To accomplish this, Hardy turned to CNC milling for all the modular components, ensuring a level of precision that was previously unattainable. "Another thing that you see [in Risom's earlier pieces] is that the tolerances were a lot higher," Hardy says. "If you placed an order for a certain measurement, it was maybe plus or minus a quarter of an inch, but now tolerances are millimeters, and we can pretty much guarantee that the size that you specify is what the customers will get." For the Ven Collection, customers are able to choose options from five modular components—a door unit, a cabinet unit, a sliding-door unit, an open-shelves unit and a filing cabinet—mixing and matching pieces to best suit their needs.
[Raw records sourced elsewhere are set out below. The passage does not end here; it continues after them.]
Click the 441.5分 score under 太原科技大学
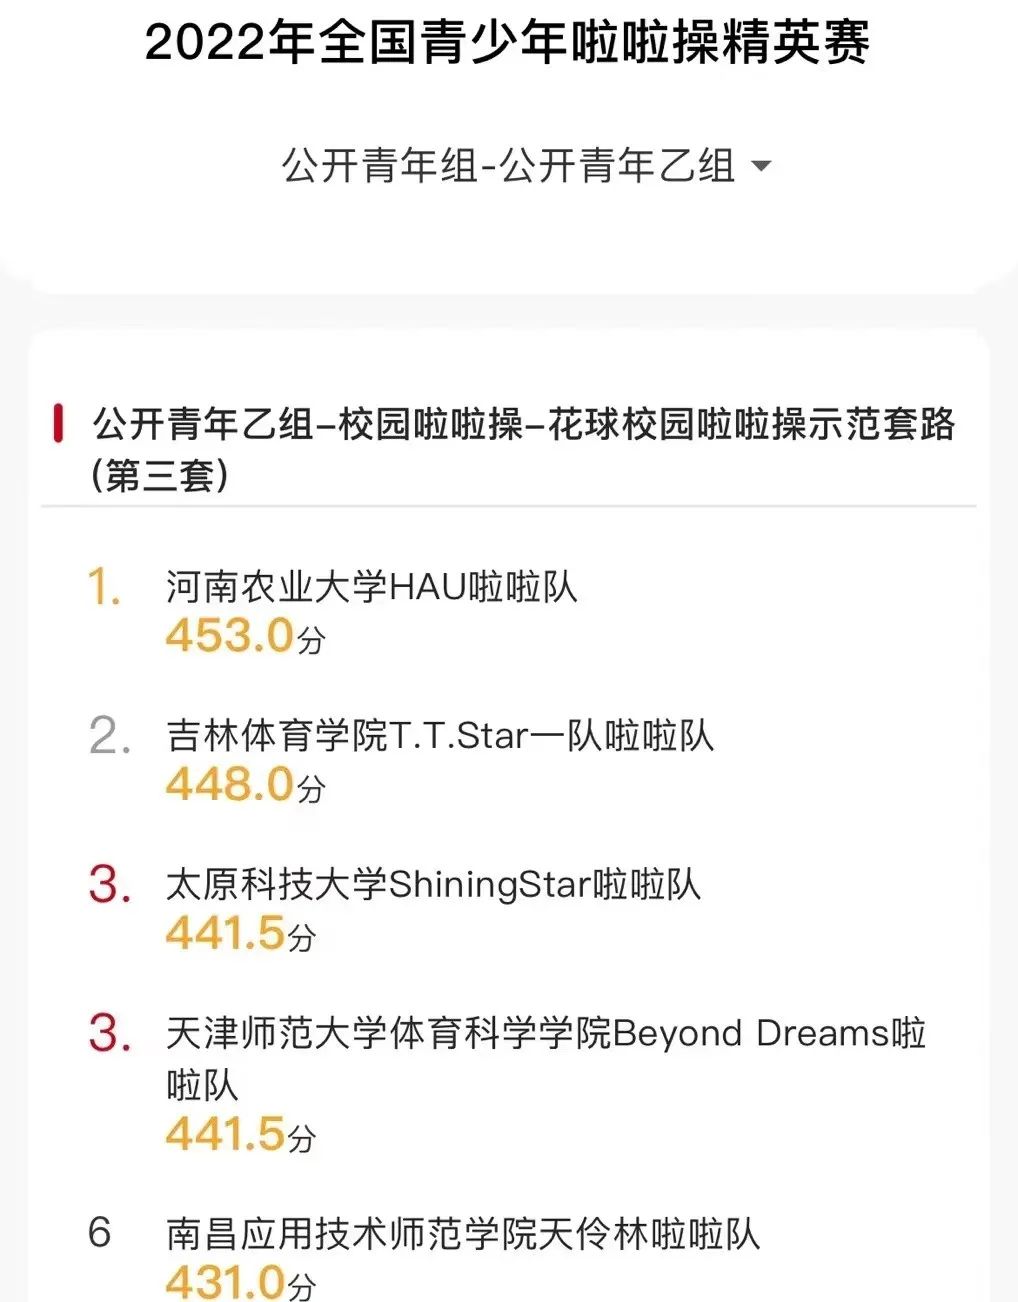This screenshot has width=1018, height=1302. click(x=240, y=934)
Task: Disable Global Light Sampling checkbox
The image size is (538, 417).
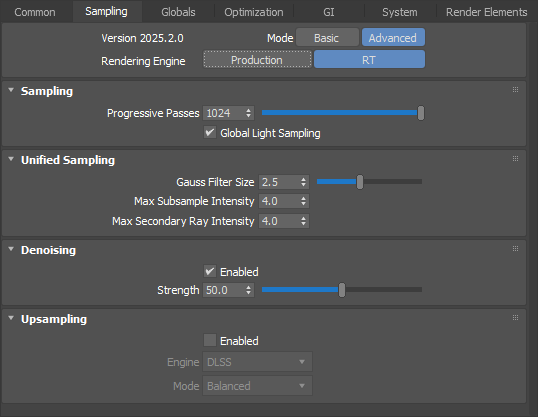Action: [210, 132]
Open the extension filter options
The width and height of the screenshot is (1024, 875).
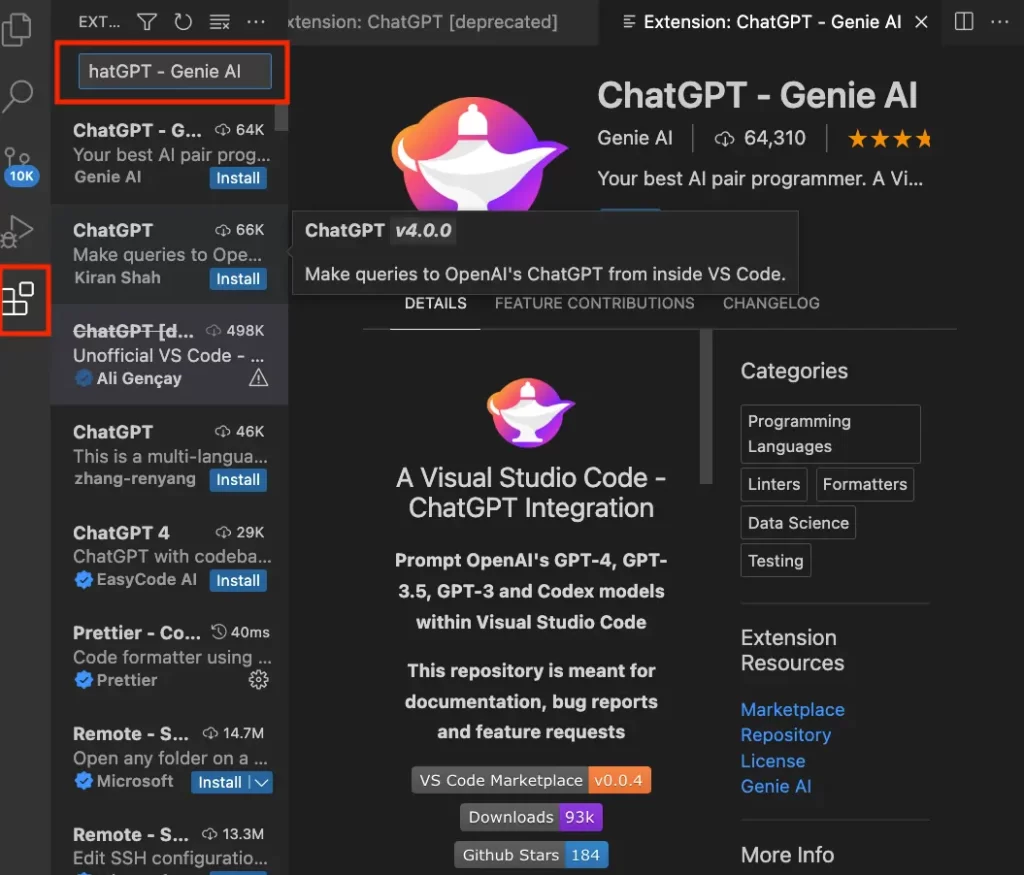pos(146,21)
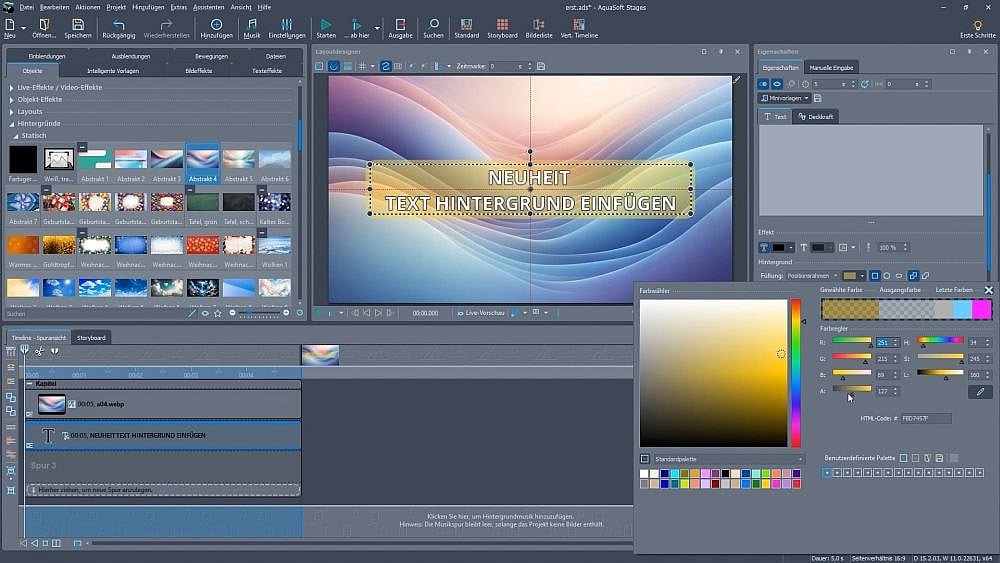This screenshot has height=563, width=1000.
Task: Toggle the grid display in Layoutdesigner
Action: click(360, 66)
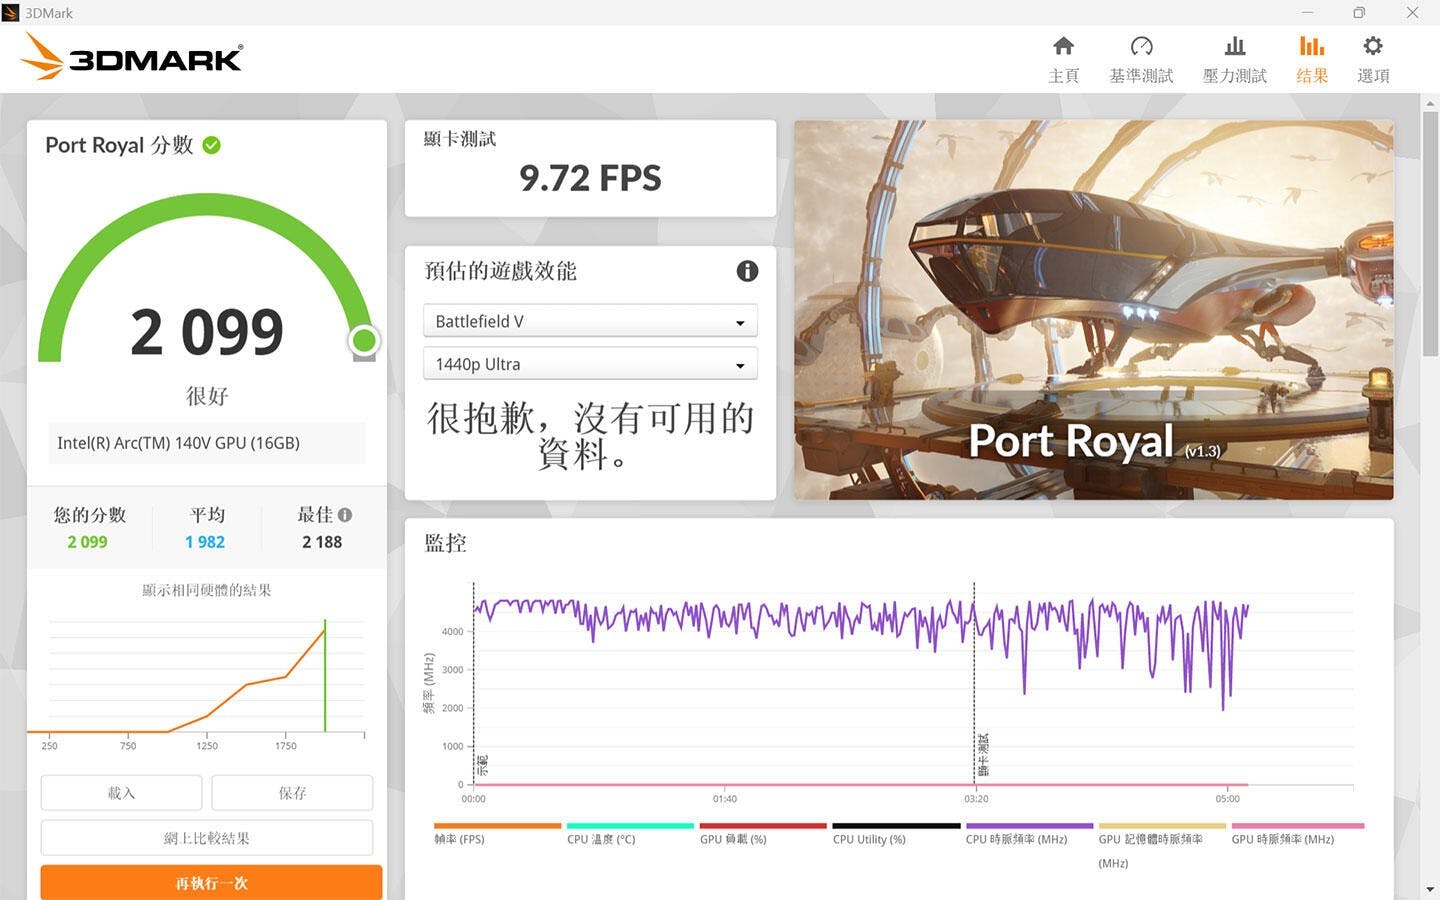
Task: Select the Results (结果) chart icon
Action: (1311, 47)
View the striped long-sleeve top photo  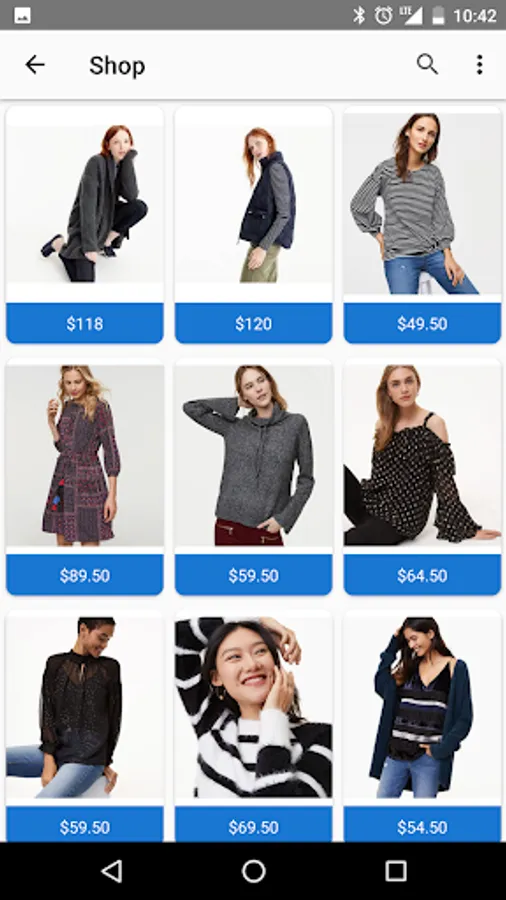click(x=422, y=204)
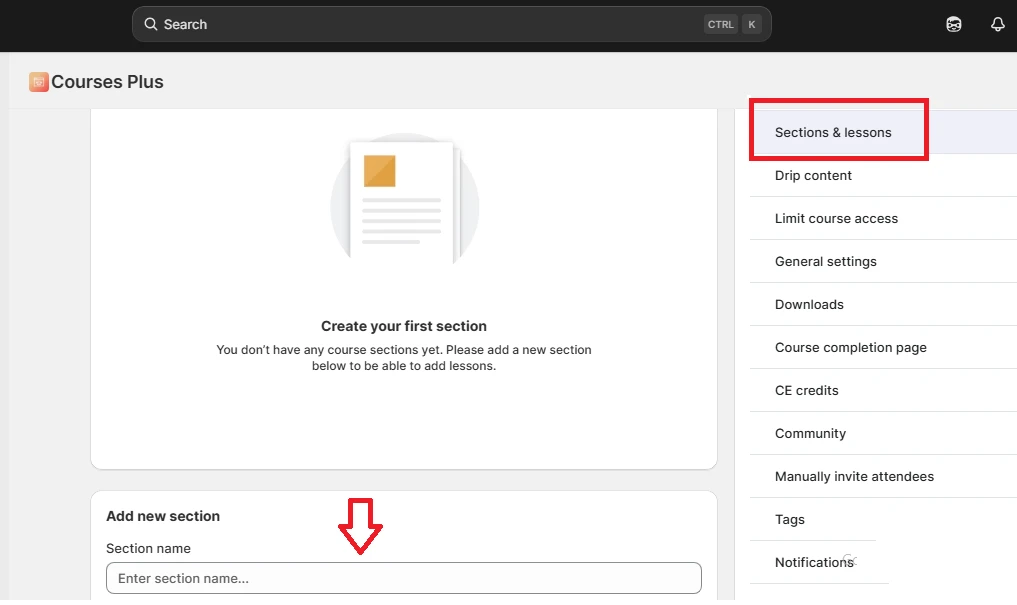Open the Courses Plus app icon
Viewport: 1017px width, 605px height.
pyautogui.click(x=38, y=81)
Hardy spent months finding the right factory to build these components in the best way possible. "The biggest challenge was definitely the manufacturing," he says. "It's just really a product that needs to have a lot of attention paid to it when you make it. There are so many details that go into it and they're all very important."
One of these details was the frame that everything sits on. "It's something you don't actually see, but it really took quite a lot to figure out," Hardy says. "The frame can expand as long as needed, while still staying level and creating a solid foundation for everything else to be put on. A lot of time spent with that, how these tolerances are going to be made, how the welding is going to be put on, these steel segments underneath, a lot of small details like that."
Stock steel tubing was used for the frame, which resembles a ladder beneath the wooden cabinetry. An earlier version used a wood frame, but the weight of the modular pieces created too much flex and gaps formed, making it difficult to shut drawers. The strong metal frame promises rigidity, no matter how many pieces are swapped in and out of the final cabinet. Brass brackets attach the legs to the rest of the cabinet, and can be moved and placed on different part of the frame depending on the length of the final assembly.
Hardy says that he and Risom plan to continue the collaboration and are already working on new storage products for the Ven Collection slated to be released near the end of the year.